» **Information**:
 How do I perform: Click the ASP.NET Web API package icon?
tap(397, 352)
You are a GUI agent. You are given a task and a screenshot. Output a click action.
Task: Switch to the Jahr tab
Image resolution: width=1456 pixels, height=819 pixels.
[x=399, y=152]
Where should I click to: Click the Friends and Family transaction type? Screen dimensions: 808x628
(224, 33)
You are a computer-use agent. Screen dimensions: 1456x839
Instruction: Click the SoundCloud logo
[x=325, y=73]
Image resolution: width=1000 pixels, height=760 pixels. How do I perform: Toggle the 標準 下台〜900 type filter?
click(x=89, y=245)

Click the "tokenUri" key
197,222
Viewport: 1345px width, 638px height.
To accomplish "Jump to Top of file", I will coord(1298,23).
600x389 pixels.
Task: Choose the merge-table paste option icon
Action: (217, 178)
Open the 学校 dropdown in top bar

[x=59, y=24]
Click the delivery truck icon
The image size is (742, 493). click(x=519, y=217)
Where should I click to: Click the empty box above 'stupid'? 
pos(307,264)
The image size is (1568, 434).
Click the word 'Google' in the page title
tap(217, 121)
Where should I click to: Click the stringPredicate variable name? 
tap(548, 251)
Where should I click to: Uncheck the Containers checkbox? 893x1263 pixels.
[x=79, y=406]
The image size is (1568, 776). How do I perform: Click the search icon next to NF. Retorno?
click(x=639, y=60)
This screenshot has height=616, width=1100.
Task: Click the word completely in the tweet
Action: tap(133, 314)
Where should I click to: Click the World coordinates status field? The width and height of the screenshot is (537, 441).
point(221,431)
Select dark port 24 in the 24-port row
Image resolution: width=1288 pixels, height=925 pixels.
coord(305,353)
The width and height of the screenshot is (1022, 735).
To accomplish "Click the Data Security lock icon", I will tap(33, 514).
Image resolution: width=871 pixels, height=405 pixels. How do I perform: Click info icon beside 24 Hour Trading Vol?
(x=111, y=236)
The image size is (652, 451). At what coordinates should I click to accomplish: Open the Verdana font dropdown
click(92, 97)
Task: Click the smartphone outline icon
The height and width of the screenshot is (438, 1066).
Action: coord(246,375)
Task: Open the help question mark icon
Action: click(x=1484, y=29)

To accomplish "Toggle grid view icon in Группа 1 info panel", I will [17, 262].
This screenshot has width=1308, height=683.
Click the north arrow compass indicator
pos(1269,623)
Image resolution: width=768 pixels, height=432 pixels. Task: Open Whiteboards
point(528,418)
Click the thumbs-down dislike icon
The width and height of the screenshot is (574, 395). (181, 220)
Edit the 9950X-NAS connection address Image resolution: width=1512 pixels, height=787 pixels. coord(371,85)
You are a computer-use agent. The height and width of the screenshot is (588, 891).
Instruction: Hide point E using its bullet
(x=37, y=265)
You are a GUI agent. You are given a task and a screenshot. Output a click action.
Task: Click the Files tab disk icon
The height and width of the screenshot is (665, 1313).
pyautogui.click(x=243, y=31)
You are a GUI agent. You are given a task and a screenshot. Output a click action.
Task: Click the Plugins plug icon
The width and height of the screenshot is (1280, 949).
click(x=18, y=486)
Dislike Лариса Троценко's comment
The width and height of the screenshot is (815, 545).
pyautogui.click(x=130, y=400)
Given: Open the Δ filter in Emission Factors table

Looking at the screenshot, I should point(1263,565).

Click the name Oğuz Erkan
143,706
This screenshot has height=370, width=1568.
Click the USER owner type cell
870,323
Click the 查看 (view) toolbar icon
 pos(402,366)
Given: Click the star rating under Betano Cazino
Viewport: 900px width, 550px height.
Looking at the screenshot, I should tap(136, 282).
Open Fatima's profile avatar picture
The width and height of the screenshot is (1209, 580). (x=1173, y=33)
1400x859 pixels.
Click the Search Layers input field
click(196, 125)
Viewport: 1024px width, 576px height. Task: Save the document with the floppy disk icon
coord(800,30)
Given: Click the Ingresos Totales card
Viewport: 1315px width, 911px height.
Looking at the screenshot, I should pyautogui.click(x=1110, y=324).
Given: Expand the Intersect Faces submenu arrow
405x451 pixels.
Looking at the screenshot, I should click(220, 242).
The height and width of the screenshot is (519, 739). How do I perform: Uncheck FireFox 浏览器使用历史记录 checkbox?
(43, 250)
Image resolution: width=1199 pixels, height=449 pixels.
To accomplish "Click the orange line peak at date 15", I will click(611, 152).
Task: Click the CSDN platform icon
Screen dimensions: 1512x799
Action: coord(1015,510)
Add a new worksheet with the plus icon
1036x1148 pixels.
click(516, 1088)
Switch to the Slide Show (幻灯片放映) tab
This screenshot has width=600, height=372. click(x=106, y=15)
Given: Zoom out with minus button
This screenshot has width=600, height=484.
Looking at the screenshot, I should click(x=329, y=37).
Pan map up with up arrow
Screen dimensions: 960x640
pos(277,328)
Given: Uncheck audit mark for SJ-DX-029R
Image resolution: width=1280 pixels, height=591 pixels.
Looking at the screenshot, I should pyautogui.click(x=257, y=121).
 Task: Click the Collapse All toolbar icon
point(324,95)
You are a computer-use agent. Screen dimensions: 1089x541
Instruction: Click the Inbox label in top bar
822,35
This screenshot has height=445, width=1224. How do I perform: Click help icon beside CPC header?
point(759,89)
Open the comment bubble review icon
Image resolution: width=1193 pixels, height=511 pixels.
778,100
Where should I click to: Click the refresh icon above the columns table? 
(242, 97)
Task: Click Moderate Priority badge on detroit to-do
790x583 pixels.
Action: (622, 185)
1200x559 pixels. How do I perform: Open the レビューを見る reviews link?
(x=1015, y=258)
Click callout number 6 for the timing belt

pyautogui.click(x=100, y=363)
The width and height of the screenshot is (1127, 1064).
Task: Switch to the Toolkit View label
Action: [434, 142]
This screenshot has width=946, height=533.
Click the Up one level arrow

» **To do**:
Copy, exactly and with nothing added, the lines from the one containing "Click callout number 6 for the timing belt" through the end of the records.

» **Exercise solution**:
Click callout number 6 for the timing belt

pyautogui.click(x=100, y=363)
The width and height of the screenshot is (1127, 1064).
Task: Switch to the Toolkit View label
Action: [434, 142]
This screenshot has width=946, height=533.
Click the Up one level arrow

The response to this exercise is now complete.